Finding the Type of School That Fits You

There are various types of boarding schools. What kind of school do YOU want to go to?

Do you like the idea of studying at large school or a small school? Are you most comfortable in a city, small town or countryside? Are you interested in attending a school that has a religious or military orientation? Would you like to attend a school that is only for boys or girls? These are the questions you must ask yourself before you begin your search for the right school for you.

Single-Sex Schools

Single-sex schools, those for boys only or girls only, are some of the oldest boarding schools in the country. As a student at one of these schools, you will have the chance to study in a less socially distracting atmosphere. For girls, single-sex schools can often provide greater opportunity to pursue leadership roles in both academic and extracurricular life.

Military Schools

Military secondary schools have the same advantages as other private schools, but they also instill the values and importance of teamwork, dedication and discipline. Uniforms and drilling are often required.

ESL “Bridge” Programs

English as a Second Language (ESL) “Bridge” programs, running from April until June, provide students with intensive English language training that prepares them for the academic year that begins in September. These classes concentrate on reading, writing and speaking, while incorporating U.S. culture and social expectations. It’s beneficial to attend one of these programs during April or the summer months before you plan to enter a boarding school.

Postgraduate Programs

Many schools offer a postgraduate program, which is a one-year course of study for students who have finished their high school program but are not ready to enter a university. The postgraduate curriculum usually focuses on reading, writing and mathematical skills. Foreign students can especially benefit from this program since the course of study is flexible and they can structure it around their specific academic needs.

Summer Schools & Camps

Students attend summer schools for academic credit and as a supplement to their regular academic program. Summer camps, on the other hand, specialize in outdoor recreational activities, sports, art, music and drama.

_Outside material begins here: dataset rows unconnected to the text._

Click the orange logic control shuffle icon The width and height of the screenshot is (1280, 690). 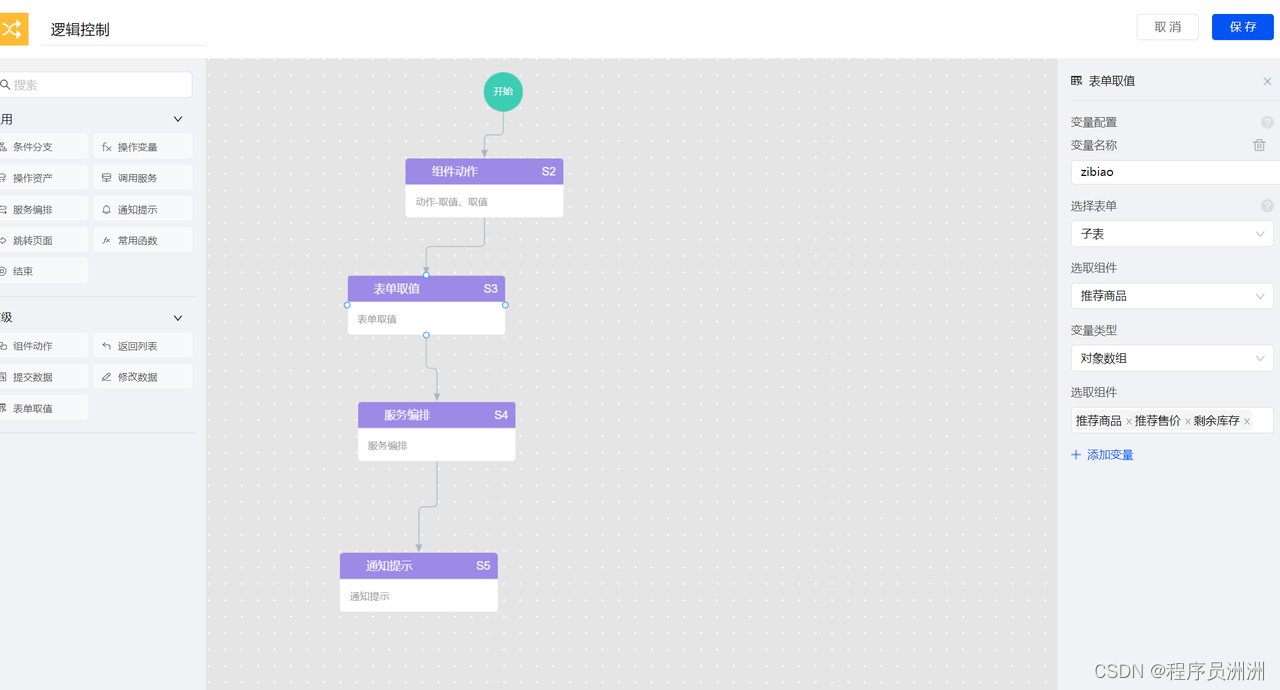coord(12,28)
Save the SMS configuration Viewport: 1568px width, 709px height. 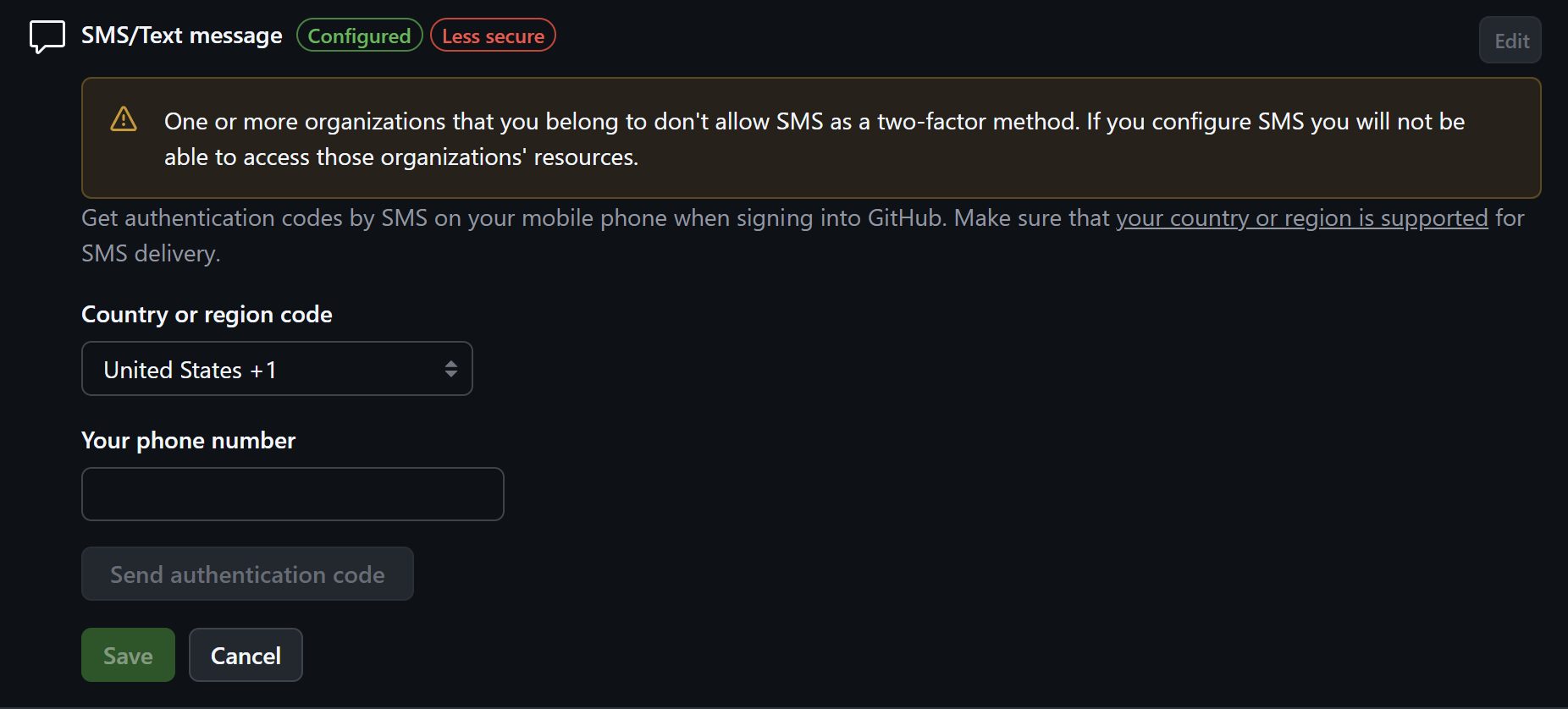pyautogui.click(x=127, y=655)
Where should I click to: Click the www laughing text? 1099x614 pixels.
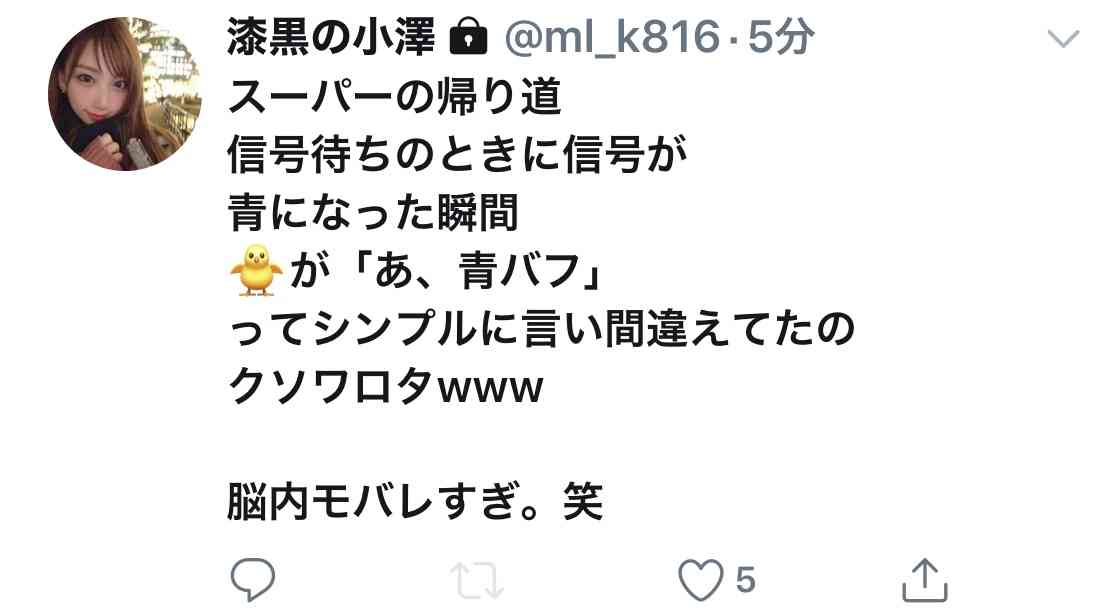click(491, 390)
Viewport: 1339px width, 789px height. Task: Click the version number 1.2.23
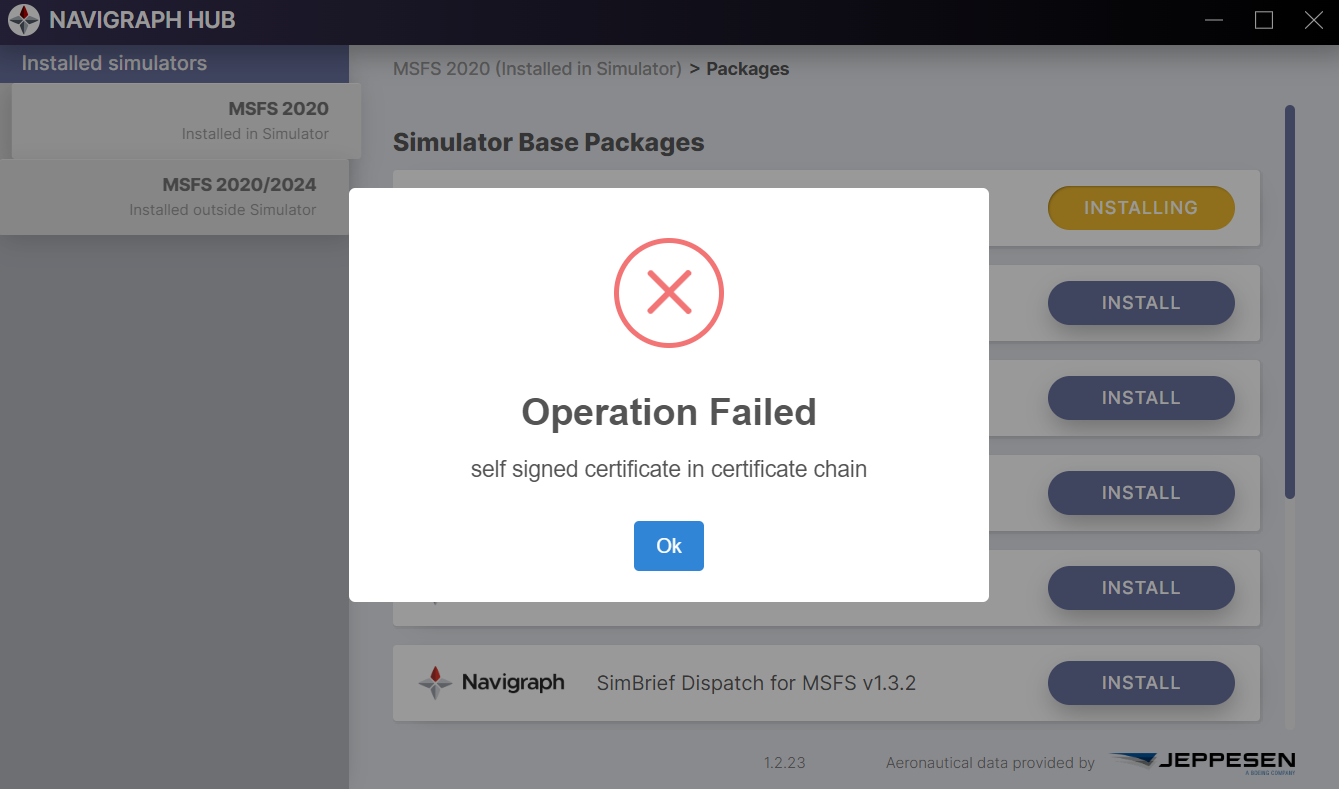[x=784, y=762]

There are many summer schools and camps that offer ESL training and the opportunity to interact with English-speaking young people. Typically beginning at the end of June, these programs last anywhere from six to ten weeks. You will spend your summer months learning English, making friends and experiencing U.S. culture.

Academy By The Sea has an oceanfront campus in Southern California, where students have the opportunity to surf, body board, and enjoy other water activities. The school offers a four-week program that is a balance of academics and recreation. The students take supervised, weekend excursions to nearby California area attractions, such as SeaWorld, Six Flags Magic Mountain, Universal Studios, and much more.

Religious Schools

Some schools have a strong tradition founded in religion and will frequently integrate religious services and classes into their regular curriculum. Most institutions, however, welcome children from all religious backgrounds and respect their differing philosophies.

Travel Programs

Ross School near New York, offers a Winter Intersession which is a three-week intensive program held between the winter and spring terms, usually in March. Students and teachers travel and work on group and individual projects in a wide variety of subjects. Students are exposed to in-depth study, new interests, possible academic and career paths, volunteerism and recreational pursuits.

Many of these special projects involve travel, both abroad and within the USA. For example, after Hurricane Katrina devastated the city of New Orleans the school organized a service trip to assist residents’ recovery. This past year, Ross Intersession students traveled to Kenya to work with a boys’ orphanage and a local Maasai tribe. They produced a multimedia project about the issues these groups face. On the Caribbean island of Dominica, another group planted grasses at a school cricket field to prevent erosion of the field. When they weren’t tending to the field, students learned how to carve a calabash, a local gourd that when dried can be used as a water jug or utensil.

Schools with Homestays

Several schools offer a homestay option as an alternative to living in a dormitory. By living with a U.S. family you will have the comfort of a home life and may have more chances to participate in activities outside of school and within the community.

Work Experience

Service Learning and Life Experience

At several boarding schools, community service participation is a key component of the school’s philosophy and curriculum.

The Senior Project at Ross School is the culmination of a graduating student’s academic career thus far. The student documents the experience of creating the project, usually in the form of an online blog, and puts together a final presentation. Throughout the process faculty mentor works individually with each student.

Recent projects have included Radical Flash Cards. A student designed and produced a set of flash cards with photographs to aid children in learning Chinese.

For the East Harlem Investment Opportunity project a student created a prospectus for a property in a depressed area of New York City. Using the tools of investment reasoning, the student compared the local real estate market with other nearby areas, and chose a local apartment building to renovate and eventually sell at a profit.

The Global Change in Water Chemistry research project studied the levels of dissolved oxygen and pH in the water. The project examined how these levels indicate the changing climate’s effect on local water chemistry and the overall impact on global ocean health.